» **RAW DATA**
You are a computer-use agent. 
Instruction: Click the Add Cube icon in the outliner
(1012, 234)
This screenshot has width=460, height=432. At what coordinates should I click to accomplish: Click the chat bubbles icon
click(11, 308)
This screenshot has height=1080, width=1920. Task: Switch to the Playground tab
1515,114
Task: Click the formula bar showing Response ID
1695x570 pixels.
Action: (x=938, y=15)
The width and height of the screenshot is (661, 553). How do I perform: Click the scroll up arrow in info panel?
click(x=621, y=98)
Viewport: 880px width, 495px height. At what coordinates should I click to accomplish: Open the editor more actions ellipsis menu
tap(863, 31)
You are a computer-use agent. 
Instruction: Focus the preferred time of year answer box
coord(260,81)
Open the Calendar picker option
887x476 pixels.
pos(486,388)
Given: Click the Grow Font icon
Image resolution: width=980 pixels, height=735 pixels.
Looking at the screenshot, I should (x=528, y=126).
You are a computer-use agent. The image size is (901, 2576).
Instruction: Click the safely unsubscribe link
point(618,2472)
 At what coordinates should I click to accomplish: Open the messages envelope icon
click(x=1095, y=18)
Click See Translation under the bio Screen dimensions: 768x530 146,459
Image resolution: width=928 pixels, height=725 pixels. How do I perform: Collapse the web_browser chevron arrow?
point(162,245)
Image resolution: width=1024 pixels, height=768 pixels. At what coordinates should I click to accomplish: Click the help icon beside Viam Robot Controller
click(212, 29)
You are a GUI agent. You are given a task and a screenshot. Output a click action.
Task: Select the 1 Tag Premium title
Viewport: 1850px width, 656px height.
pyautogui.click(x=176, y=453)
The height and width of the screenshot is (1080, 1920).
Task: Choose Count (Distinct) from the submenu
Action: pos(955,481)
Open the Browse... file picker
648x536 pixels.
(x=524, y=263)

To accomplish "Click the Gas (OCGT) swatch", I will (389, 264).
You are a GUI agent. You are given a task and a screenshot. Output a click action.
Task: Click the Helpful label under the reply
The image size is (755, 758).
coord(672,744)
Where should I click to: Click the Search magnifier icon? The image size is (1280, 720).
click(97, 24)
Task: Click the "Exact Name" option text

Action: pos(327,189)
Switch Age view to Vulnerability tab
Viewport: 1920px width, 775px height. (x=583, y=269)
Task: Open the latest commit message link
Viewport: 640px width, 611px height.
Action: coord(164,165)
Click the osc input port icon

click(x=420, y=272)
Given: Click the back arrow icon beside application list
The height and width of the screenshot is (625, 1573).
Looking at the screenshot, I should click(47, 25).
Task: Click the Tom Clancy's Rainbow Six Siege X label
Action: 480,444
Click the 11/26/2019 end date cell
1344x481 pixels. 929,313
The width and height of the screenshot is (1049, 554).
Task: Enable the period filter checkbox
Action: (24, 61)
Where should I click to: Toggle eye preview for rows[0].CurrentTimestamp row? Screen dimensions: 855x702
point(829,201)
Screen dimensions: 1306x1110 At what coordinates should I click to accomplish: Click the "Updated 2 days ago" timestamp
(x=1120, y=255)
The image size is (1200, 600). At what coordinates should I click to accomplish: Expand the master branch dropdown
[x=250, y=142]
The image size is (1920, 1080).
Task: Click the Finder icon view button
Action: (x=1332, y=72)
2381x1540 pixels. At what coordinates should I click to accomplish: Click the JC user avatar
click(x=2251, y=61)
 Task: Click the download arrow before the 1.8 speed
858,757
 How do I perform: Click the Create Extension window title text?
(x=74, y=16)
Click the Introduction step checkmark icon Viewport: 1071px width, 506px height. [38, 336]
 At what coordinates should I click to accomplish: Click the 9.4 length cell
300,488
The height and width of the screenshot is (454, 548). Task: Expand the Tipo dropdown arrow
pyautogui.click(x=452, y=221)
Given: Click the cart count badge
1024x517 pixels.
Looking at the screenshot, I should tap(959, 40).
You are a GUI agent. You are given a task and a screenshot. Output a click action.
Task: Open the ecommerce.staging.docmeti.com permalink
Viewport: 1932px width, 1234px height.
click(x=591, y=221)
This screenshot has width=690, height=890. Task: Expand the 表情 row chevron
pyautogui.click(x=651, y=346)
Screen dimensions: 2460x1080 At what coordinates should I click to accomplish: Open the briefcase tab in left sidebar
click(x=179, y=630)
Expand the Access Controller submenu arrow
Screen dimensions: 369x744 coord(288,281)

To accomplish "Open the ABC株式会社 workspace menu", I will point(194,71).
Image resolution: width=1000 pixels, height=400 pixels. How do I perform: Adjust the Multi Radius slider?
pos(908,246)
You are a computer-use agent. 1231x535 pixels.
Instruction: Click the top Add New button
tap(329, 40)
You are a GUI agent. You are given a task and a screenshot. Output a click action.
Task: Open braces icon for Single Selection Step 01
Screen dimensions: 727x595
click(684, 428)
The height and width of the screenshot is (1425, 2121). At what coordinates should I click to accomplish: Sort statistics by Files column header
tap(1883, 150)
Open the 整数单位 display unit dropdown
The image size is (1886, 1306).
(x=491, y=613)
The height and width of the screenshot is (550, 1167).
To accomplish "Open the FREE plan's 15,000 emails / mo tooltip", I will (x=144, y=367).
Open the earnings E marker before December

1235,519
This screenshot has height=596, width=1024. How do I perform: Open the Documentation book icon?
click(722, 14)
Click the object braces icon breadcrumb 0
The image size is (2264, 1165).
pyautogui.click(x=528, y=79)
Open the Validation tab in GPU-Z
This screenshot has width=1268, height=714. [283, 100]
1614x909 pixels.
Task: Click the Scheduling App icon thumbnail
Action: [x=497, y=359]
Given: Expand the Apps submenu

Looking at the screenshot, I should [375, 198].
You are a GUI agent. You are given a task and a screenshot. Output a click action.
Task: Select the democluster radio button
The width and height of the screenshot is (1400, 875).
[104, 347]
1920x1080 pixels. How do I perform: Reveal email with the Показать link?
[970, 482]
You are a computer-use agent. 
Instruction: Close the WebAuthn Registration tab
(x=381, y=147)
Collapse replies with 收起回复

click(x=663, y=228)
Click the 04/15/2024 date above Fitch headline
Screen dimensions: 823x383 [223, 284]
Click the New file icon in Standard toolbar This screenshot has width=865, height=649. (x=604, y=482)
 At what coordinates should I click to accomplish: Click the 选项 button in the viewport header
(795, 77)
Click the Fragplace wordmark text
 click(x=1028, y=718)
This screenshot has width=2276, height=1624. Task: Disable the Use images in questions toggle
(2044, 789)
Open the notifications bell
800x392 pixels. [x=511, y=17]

» **GIVEN PROBLEM**
Please write out all of the rows above, reproducing each line word for word.

» **RESULT BELOW**
You are a computer-use agent. 
Instruction: Click the Add Cube icon in the outliner
(1012, 234)
This screenshot has width=460, height=432. At what coordinates should I click to accomplish: Click the chat bubbles icon
click(11, 308)
This screenshot has height=1080, width=1920. Task: Switch to the Playground tab
1515,114
Task: Click the formula bar showing Response ID
1695x570 pixels.
Action: (x=938, y=15)
The width and height of the screenshot is (661, 553). How do I perform: Click the scroll up arrow in info panel?
click(x=621, y=98)
Viewport: 880px width, 495px height. At what coordinates should I click to accomplish: Open the editor more actions ellipsis menu
tap(863, 31)
You are a computer-use agent. 
Instruction: Focus the preferred time of year answer box
coord(260,81)
Open the Calendar picker option
887x476 pixels.
pos(486,388)
Given: Click the Grow Font icon
Image resolution: width=980 pixels, height=735 pixels.
Looking at the screenshot, I should (x=528, y=126).
You are a computer-use agent. The image size is (901, 2576).
Instruction: Click the safely unsubscribe link
point(618,2472)
 At what coordinates should I click to accomplish: Open the messages envelope icon
click(x=1095, y=18)
Click See Translation under the bio Screen dimensions: 768x530 146,459
Image resolution: width=928 pixels, height=725 pixels. How do I perform: Collapse the web_browser chevron arrow?
point(162,245)
Image resolution: width=1024 pixels, height=768 pixels. At what coordinates should I click to accomplish: Click the help icon beside Viam Robot Controller
click(212, 29)
You are a GUI agent. You are given a task and a screenshot. Output a click action.
Task: Select the 1 Tag Premium title
Viewport: 1850px width, 656px height.
pyautogui.click(x=176, y=453)
The height and width of the screenshot is (1080, 1920).
Task: Choose Count (Distinct) from the submenu
Action: pos(955,481)
Open the Browse... file picker
648x536 pixels.
(x=524, y=263)

To accomplish "Click the Gas (OCGT) swatch", I will (389, 264).
You are a GUI agent. You are given a task and a screenshot. Output a click action.
Task: Click the Helpful label under the reply
The image size is (755, 758).
coord(672,744)
Where should I click to: Click the Search magnifier icon? The image size is (1280, 720).
click(97, 24)
Task: Click the "Exact Name" option text

Action: pos(327,189)
Switch Age view to Vulnerability tab
Viewport: 1920px width, 775px height. (x=583, y=269)
Task: Open the latest commit message link
Viewport: 640px width, 611px height.
Action: coord(164,165)
Click the osc input port icon

click(x=420, y=272)
Given: Click the back arrow icon beside application list
The height and width of the screenshot is (625, 1573).
Looking at the screenshot, I should click(47, 25).
Task: Click the Tom Clancy's Rainbow Six Siege X label
Action: 480,444
Click the 11/26/2019 end date cell
1344x481 pixels. 929,313
The width and height of the screenshot is (1049, 554).
Task: Enable the period filter checkbox
Action: (24, 61)
Where should I click to: Toggle eye preview for rows[0].CurrentTimestamp row? Screen dimensions: 855x702
point(829,201)
Screen dimensions: 1306x1110 At what coordinates should I click to accomplish: Click the "Updated 2 days ago" timestamp
(x=1120, y=255)
The image size is (1200, 600). At what coordinates should I click to accomplish: Expand the master branch dropdown
[x=250, y=142]
The image size is (1920, 1080).
Task: Click the Finder icon view button
Action: (x=1332, y=72)
2381x1540 pixels. At what coordinates should I click to accomplish: Click the JC user avatar
click(x=2251, y=61)
 Task: Click the download arrow before the 1.8 speed
858,757
 How do I perform: Click the Create Extension window title text?
(x=74, y=16)
Click the Introduction step checkmark icon Viewport: 1071px width, 506px height. [38, 336]
 At what coordinates should I click to accomplish: Click the 9.4 length cell
300,488
The height and width of the screenshot is (454, 548). Task: Expand the Tipo dropdown arrow
pyautogui.click(x=452, y=221)
Given: Click the cart count badge
1024x517 pixels.
Looking at the screenshot, I should tap(959, 40).
You are a GUI agent. You are given a task and a screenshot. Output a click action.
Task: Open the ecommerce.staging.docmeti.com permalink
Viewport: 1932px width, 1234px height.
click(x=591, y=221)
This screenshot has width=690, height=890. Task: Expand the 表情 row chevron
pyautogui.click(x=651, y=346)
Screen dimensions: 2460x1080 At what coordinates should I click to accomplish: Open the briefcase tab in left sidebar
click(x=179, y=630)
Expand the Access Controller submenu arrow
Screen dimensions: 369x744 coord(288,281)

To accomplish "Open the ABC株式会社 workspace menu", I will point(194,71).
Image resolution: width=1000 pixels, height=400 pixels. How do I perform: Adjust the Multi Radius slider?
pos(908,246)
You are a computer-use agent. 1231x535 pixels.
Instruction: Click the top Add New button
tap(329, 40)
You are a GUI agent. You are given a task and a screenshot. Output a click action.
Task: Open braces icon for Single Selection Step 01
Screen dimensions: 727x595
click(684, 428)
The height and width of the screenshot is (1425, 2121). At what coordinates should I click to accomplish: Sort statistics by Files column header
tap(1883, 150)
Open the 整数单位 display unit dropdown
The image size is (1886, 1306).
(x=491, y=613)
The height and width of the screenshot is (550, 1167).
To accomplish "Open the FREE plan's 15,000 emails / mo tooltip", I will (x=144, y=367).
Open the earnings E marker before December

1235,519
This screenshot has height=596, width=1024. How do I perform: Open the Documentation book icon?
click(722, 14)
Click the object braces icon breadcrumb 0
The image size is (2264, 1165).
pyautogui.click(x=528, y=79)
Open the Validation tab in GPU-Z
This screenshot has width=1268, height=714. [283, 100]
1614x909 pixels.
Task: Click the Scheduling App icon thumbnail
Action: [x=497, y=359]
Given: Expand the Apps submenu

Looking at the screenshot, I should [375, 198].
You are a GUI agent. You are given a task and a screenshot. Output a click action.
Task: Select the democluster radio button
The width and height of the screenshot is (1400, 875).
[104, 347]
1920x1080 pixels. How do I perform: Reveal email with the Показать link?
[970, 482]
You are a computer-use agent. 
Instruction: Close the WebAuthn Registration tab
(x=381, y=147)
Collapse replies with 收起回复

click(x=663, y=228)
Click the 04/15/2024 date above Fitch headline
Screen dimensions: 823x383 [223, 284]
Click the New file icon in Standard toolbar This screenshot has width=865, height=649. (x=604, y=482)
 At what coordinates should I click to accomplish: Click the 选项 button in the viewport header
(795, 77)
Click the Fragplace wordmark text
 click(x=1028, y=718)
This screenshot has width=2276, height=1624. Task: Disable the Use images in questions toggle
(2044, 789)
Open the notifications bell
800x392 pixels. [x=511, y=17]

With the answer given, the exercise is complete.